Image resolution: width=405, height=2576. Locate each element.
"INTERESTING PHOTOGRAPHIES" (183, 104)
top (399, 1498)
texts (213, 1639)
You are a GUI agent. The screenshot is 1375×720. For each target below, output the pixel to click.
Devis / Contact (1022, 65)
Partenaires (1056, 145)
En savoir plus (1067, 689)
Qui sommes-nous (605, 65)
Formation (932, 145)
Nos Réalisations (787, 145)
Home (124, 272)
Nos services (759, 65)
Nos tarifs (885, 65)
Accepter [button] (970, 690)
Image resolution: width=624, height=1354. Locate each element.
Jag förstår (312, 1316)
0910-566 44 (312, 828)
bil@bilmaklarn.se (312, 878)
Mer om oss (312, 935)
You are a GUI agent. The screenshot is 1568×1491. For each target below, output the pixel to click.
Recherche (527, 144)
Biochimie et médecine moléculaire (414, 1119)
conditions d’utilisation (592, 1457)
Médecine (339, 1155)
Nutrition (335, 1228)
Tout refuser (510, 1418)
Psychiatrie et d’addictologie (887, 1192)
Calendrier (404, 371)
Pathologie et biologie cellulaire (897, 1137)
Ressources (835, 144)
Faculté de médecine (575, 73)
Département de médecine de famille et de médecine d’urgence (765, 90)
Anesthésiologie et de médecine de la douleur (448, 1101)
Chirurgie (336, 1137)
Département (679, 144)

WORK TO DO:
Edit the data above by replacing "Nos tarifs" with "Tarifs", and leave every other line and character as it is.

WRITTEN ANSWER:
Image resolution: width=405, height=2576. Locate each element.
"INTERESTING PHOTOGRAPHIES" (183, 104)
top (399, 1498)
texts (213, 1639)
You are a GUI agent. The screenshot is 1375×720. For each target below, output the pixel to click.
Devis / Contact (1022, 65)
Partenaires (1056, 145)
En savoir plus (1067, 689)
Qui sommes-nous (605, 65)
Formation (932, 145)
Nos Réalisations (787, 145)
Home (124, 272)
Nos services (759, 65)
Tarifs (885, 65)
Accepter [button] (970, 690)
Image resolution: width=624, height=1354. Locate each element.
Jag förstår (312, 1316)
0910-566 44 (312, 828)
bil@bilmaklarn.se (312, 878)
Mer om oss (312, 935)
You are a GUI agent. The screenshot is 1568×1491. For each target below, output the pixel to click.
Recherche (527, 144)
Biochimie et médecine moléculaire (414, 1119)
conditions d’utilisation (592, 1457)
Médecine (339, 1155)
Nutrition (335, 1228)
Tout refuser (510, 1418)
Psychiatrie et d’addictologie (887, 1192)
Calendrier (404, 371)
Pathologie et biologie cellulaire (897, 1137)
Ressources (835, 144)
Faculté de médecine (575, 73)
Département de médecine de famille et de médecine d’urgence (765, 90)
Anesthésiologie et de médecine de la douleur (448, 1101)
Chirurgie (336, 1137)
Département (679, 144)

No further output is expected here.